----- DOCUMENT SEGMENT

Re: Self Testing Modules
by eyepopslikeamosquito (Bishop) on Dec 18, 2005 at 21:32 UTC

    Now, as far as I am concerned running:
    $debug && print "some code"; $debug && print "some more code"
    As that is just messy.

    Indeed. To make tracing code less messy, have a look at TheDamian's Smart::Comments module.

Re: Self Testing Modules
by eyepopslikeamosquito (Bishop) on Dec 18, 2005 at 21:21 UTC

    Though you can do that in Perl, I can't recommend it as a "best practice" (in either Perl or Python) because it doesn't scale well as your module (and its tests) grow.

    The recommended testing solution for Perl is Test::More (start by reading Test::Tutorial), and for Python it's PyUnit.

      it doesn't scale well as your module (and its tests) grow

      Would you explain that?

      Examine what is said, not who speaks -- Silence betokens consent -- Love the truth but pardon error.
      Lingua non convalesco, consenesco et abolesco. -- Rule 1 has a caveat! -- Who broke the cabal?
      "Science is about questioning the status quo. Questioning authority".
      In the absence of evidence, opinion is indistinguishable from prejudice.

        When writing a lot of tests, having one large monolithic block of tests can become difficult to manage. For example, with Test::More, it is more manageable to write many small .t files, rather than one large one.

----------
----- EXCERPTED RECORDS

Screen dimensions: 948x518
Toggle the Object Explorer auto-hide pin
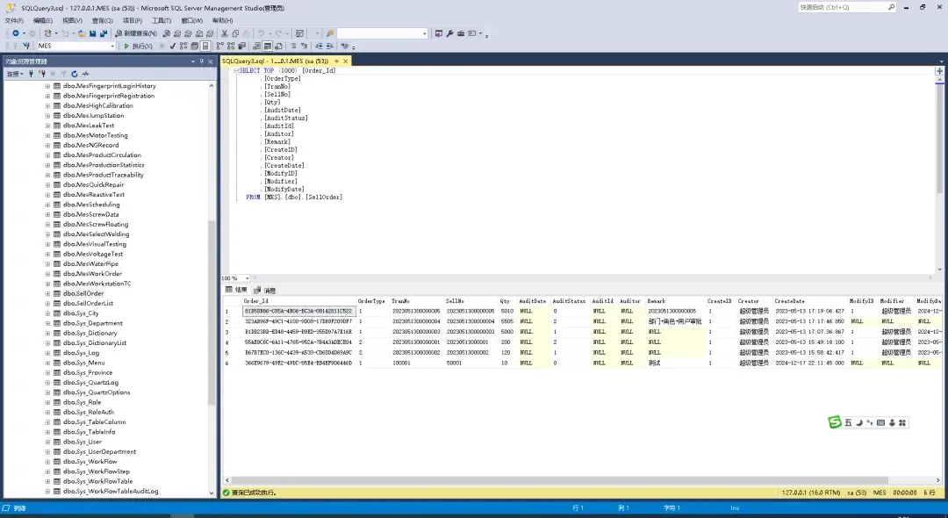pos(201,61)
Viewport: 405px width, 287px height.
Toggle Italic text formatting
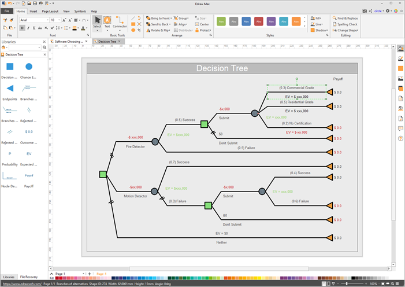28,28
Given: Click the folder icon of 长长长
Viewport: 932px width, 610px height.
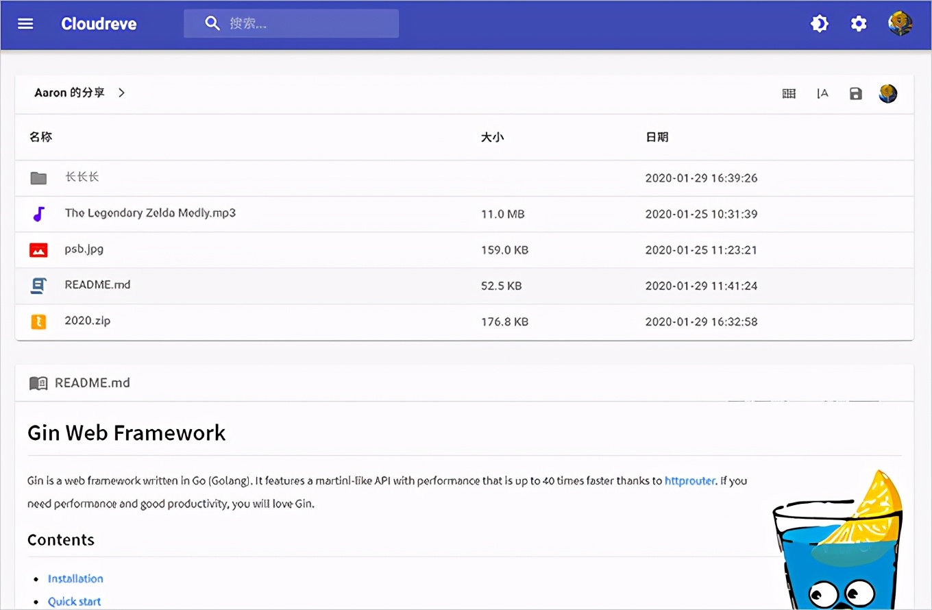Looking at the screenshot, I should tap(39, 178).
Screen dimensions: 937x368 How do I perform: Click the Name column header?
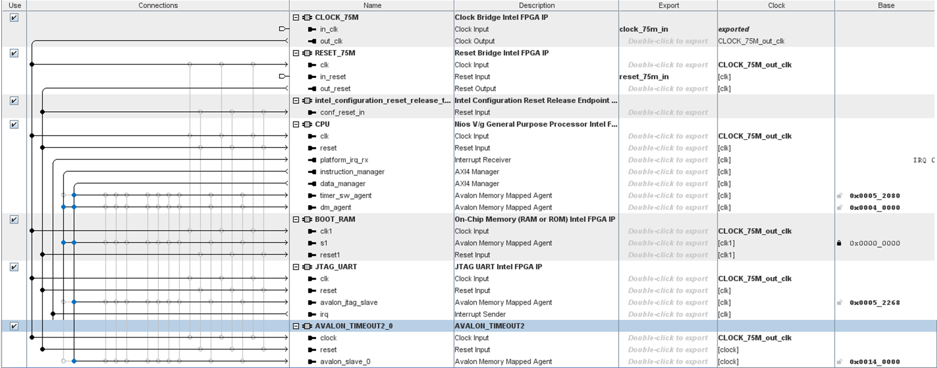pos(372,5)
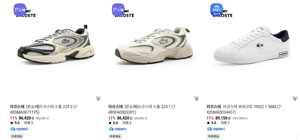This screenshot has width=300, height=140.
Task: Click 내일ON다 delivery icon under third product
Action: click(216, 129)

----------
----- EXCERPTED RECORDS

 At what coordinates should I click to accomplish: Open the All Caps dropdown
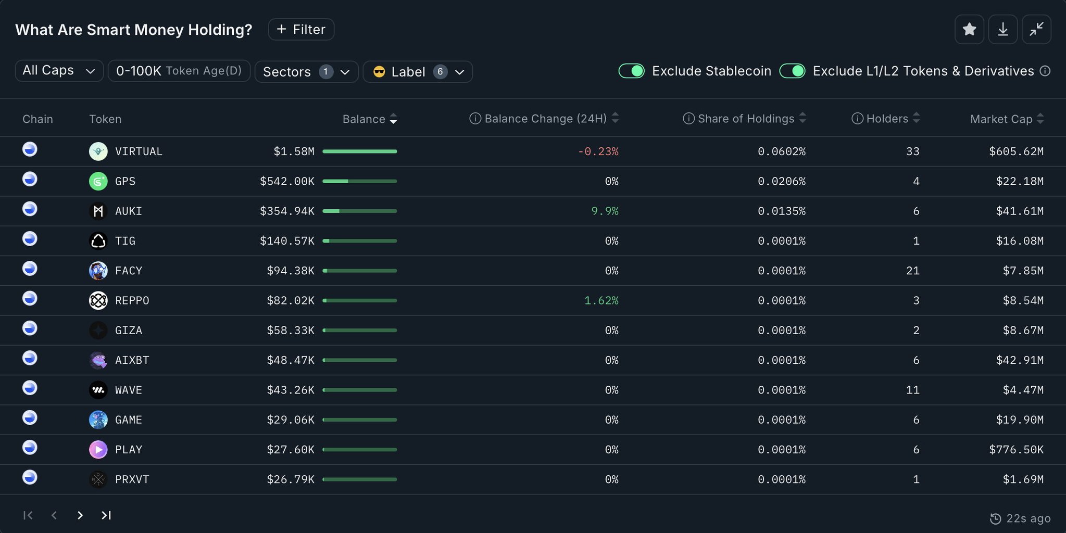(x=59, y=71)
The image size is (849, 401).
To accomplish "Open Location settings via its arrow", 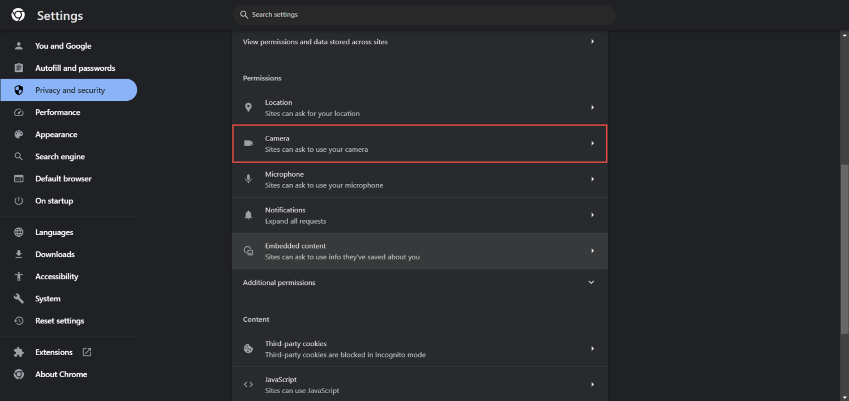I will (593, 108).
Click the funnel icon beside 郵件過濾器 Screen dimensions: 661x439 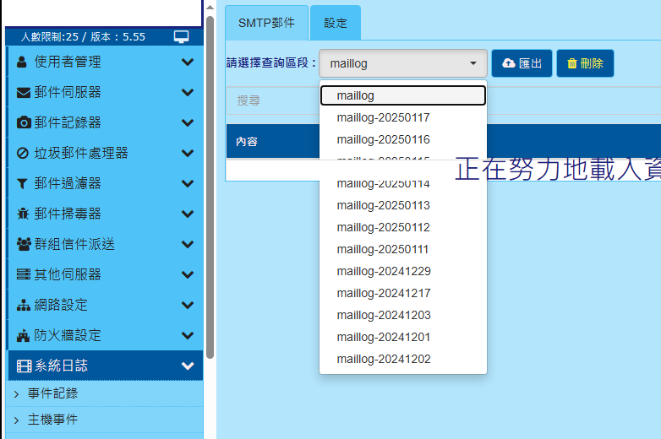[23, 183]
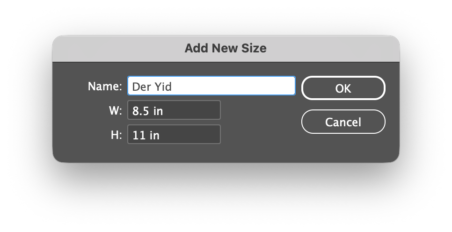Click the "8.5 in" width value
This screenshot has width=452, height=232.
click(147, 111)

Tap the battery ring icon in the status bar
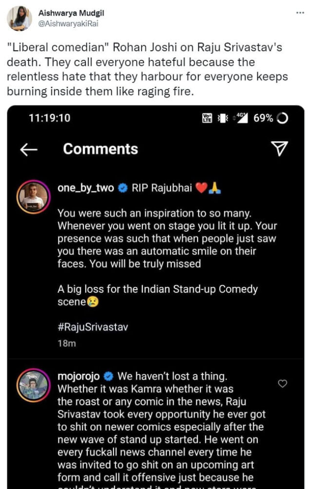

----------
----- EXCERPTED RECORDS

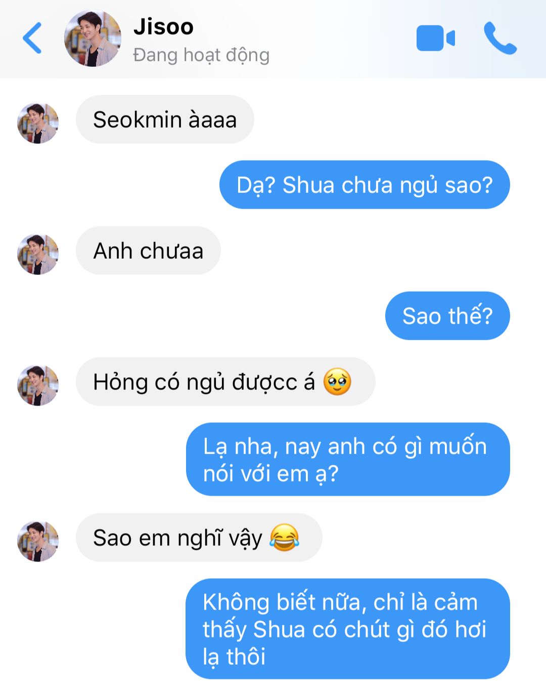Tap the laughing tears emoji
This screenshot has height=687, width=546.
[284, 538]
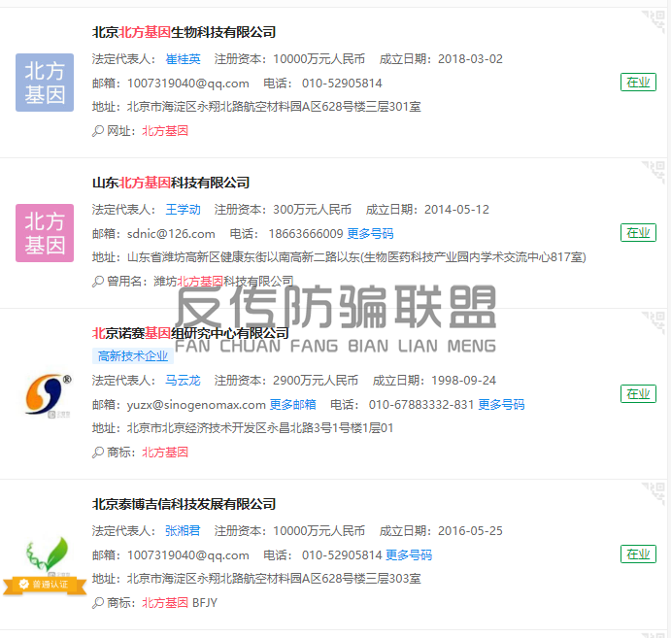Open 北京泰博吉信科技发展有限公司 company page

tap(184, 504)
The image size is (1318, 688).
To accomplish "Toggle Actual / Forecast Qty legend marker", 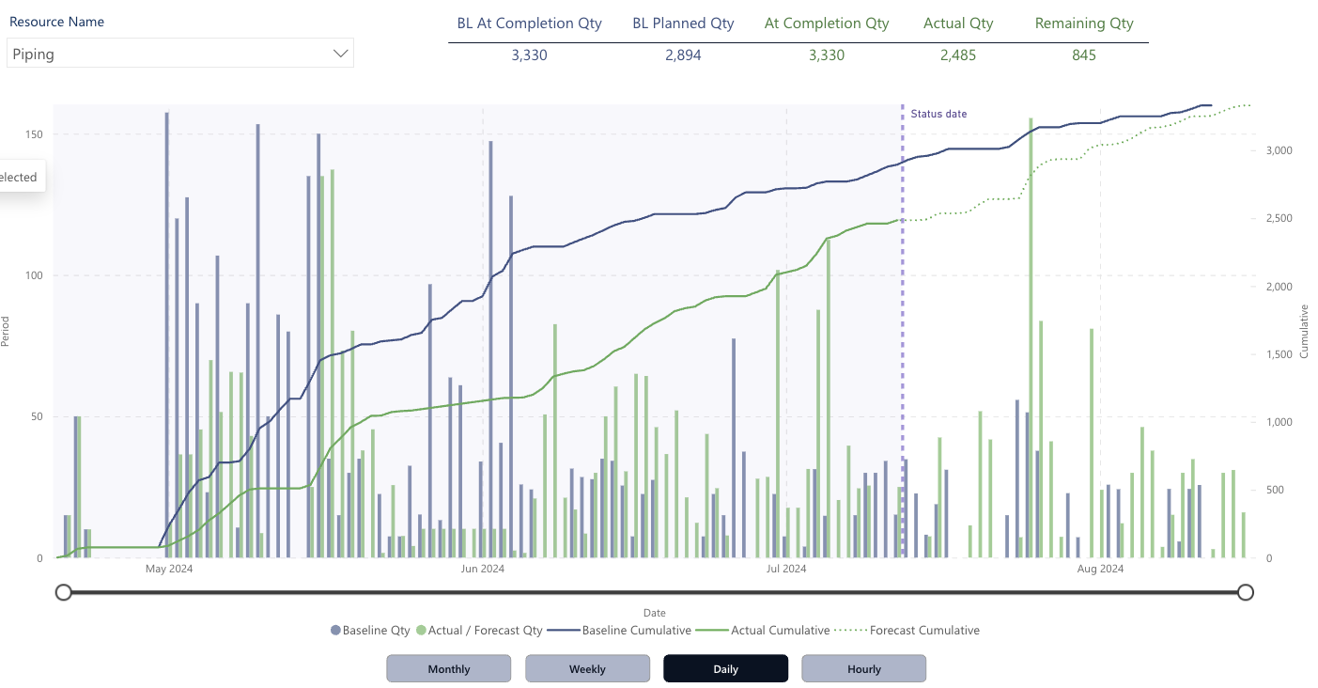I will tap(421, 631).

----------

**WHAT YOU NEED TO DO**
**a.** List every name containing a double colon (::) that appears in the forum thread about self-testing modules.
**b.** According to the forum thread about self-testing modules, what is the recommended testing solution for Python?

**OUTPUTS BY TASK**
**a.**
Smart::Comments
Test::More
Test::Tutorial

**b.** PyUnit